The U.S.-based life insurer's Taiwan unit reported a loss of NT$208.5 million in 2009, down from a net income of NT$83.7 million a year earlier, according to MetLife's financial statement. Its premium income amounted NT$15.5 billion in 2009, up from NT$14.4 billion.
In the past two years several foreign life insurance companies, such as ING Groep N.V., Prudential plc and Aegon N.V., announced they would exit the Taiwan market. American International Group Inc.'s sale of its life unit, Nan Shan Insurance Co. Ltd., is still pending regulatory approval.

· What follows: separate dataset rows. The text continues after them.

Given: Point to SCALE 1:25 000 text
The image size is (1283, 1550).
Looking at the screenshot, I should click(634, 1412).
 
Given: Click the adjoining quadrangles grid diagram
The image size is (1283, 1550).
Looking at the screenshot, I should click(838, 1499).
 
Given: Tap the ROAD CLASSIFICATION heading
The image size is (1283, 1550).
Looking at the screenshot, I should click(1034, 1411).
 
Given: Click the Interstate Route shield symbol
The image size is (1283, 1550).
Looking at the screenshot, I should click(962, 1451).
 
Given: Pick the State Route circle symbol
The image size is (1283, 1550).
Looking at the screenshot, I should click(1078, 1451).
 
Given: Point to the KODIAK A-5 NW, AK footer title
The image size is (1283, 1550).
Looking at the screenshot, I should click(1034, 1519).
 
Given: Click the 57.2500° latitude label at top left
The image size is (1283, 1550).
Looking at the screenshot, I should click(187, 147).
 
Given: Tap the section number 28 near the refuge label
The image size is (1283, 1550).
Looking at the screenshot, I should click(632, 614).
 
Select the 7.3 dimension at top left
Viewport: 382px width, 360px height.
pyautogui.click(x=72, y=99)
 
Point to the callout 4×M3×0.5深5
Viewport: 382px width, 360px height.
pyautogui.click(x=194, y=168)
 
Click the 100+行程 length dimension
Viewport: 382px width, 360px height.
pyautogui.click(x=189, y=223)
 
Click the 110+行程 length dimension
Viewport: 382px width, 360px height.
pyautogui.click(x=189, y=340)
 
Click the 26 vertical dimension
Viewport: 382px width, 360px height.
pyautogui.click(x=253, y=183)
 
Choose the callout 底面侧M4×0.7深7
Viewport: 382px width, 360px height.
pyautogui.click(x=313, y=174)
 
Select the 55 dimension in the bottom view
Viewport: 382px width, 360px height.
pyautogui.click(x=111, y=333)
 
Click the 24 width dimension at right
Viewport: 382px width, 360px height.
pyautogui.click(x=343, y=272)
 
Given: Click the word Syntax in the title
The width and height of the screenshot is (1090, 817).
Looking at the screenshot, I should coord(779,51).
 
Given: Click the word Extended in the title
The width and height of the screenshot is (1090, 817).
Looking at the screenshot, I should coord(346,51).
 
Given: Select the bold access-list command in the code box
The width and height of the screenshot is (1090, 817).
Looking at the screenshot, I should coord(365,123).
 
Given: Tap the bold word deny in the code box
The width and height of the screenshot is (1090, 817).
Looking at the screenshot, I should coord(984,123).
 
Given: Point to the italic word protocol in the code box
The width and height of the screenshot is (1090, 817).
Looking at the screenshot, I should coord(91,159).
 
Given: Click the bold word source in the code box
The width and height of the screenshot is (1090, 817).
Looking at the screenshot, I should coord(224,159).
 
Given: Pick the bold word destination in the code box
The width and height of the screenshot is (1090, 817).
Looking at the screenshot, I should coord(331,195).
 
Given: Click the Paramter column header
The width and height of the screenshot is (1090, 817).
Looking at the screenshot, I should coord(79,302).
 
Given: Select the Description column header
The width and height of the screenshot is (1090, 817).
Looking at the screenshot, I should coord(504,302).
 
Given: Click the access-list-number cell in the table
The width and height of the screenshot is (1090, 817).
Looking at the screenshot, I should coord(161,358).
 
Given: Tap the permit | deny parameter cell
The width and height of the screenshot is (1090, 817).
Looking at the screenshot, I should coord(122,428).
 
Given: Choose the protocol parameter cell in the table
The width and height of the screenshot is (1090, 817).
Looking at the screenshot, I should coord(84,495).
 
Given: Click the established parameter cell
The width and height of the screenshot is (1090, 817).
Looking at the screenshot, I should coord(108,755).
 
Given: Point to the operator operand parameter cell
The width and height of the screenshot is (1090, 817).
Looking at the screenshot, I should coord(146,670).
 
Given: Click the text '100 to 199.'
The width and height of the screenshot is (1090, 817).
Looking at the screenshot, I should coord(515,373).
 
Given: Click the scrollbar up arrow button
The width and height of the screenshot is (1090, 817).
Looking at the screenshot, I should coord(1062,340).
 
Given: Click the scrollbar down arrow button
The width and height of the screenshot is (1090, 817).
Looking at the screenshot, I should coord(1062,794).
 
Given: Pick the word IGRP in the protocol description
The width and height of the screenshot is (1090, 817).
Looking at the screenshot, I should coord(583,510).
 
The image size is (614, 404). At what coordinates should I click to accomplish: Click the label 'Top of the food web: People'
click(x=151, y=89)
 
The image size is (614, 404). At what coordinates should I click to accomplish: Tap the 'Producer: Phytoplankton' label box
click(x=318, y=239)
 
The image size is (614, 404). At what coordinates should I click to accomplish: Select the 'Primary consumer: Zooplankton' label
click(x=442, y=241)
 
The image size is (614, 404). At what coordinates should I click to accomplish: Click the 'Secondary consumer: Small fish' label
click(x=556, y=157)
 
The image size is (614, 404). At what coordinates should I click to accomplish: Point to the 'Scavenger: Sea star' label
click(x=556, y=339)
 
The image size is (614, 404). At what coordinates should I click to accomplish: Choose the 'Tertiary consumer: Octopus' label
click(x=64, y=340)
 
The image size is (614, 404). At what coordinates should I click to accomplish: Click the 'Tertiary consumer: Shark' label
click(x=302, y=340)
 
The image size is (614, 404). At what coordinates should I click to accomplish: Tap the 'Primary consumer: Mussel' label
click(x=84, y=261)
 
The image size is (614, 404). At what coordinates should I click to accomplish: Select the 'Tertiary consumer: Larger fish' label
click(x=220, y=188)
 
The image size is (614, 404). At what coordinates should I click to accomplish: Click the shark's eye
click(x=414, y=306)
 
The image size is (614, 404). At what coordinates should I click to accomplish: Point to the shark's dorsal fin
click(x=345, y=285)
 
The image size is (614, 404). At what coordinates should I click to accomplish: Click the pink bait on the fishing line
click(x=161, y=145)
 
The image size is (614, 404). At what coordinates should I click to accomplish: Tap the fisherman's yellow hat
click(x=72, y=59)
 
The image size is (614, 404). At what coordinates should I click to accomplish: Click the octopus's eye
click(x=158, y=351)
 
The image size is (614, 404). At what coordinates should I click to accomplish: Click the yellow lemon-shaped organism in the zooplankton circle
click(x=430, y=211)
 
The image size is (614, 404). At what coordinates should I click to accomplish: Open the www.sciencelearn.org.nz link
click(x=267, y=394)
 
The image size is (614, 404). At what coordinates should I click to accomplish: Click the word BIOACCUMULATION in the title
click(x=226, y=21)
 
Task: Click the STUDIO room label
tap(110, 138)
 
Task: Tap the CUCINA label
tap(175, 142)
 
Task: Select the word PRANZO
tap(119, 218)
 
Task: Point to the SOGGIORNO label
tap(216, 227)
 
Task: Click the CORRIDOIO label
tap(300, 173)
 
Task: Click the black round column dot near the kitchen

Recently, New York Life Taiwan Insurance Corp., a subsidiary of the U.S.-based New York Life Insurance Co., rebutted speculation about the sale of its Taiwan business. "Since its establishment 17 years ago, New York Life Taiwan has been receiving support of its parent company and it is committed to the long-term protection of its customers," said the insurer in a statement on May 14.
New York Life said it increased its capital from NT$2 billion in 2005 to NT$6.4 billion in 2009, demonstrating New York Life's commitment to the Taiwan market. With 300,000 policyholders, New York Life reported premium income of NT$12 billion by the end of 2009, supported by an agency network of 1,000 people.
Tightening capital pressure in home markets, the interest of local buyers in expanding market share, slow Taiwanese business growth and less complex regulatory controls on market entry and exit are factors driving acquisitions in Taiwan, according to management consultancy Celent. Life insurers operating in Taiwan also have a problem in the form of losses from changes on interest rates.
The International Financial Reporting Standard has not been implemented in Taiwan, where local insurers do not face the pressure of raising reserve funds to similar levels as European insurers. Therefore, foreign companies started to sell their businesses in Taiwan to release capital for new accounting requirements elsewhere, according to Celent (BestWire, March 2, 2010).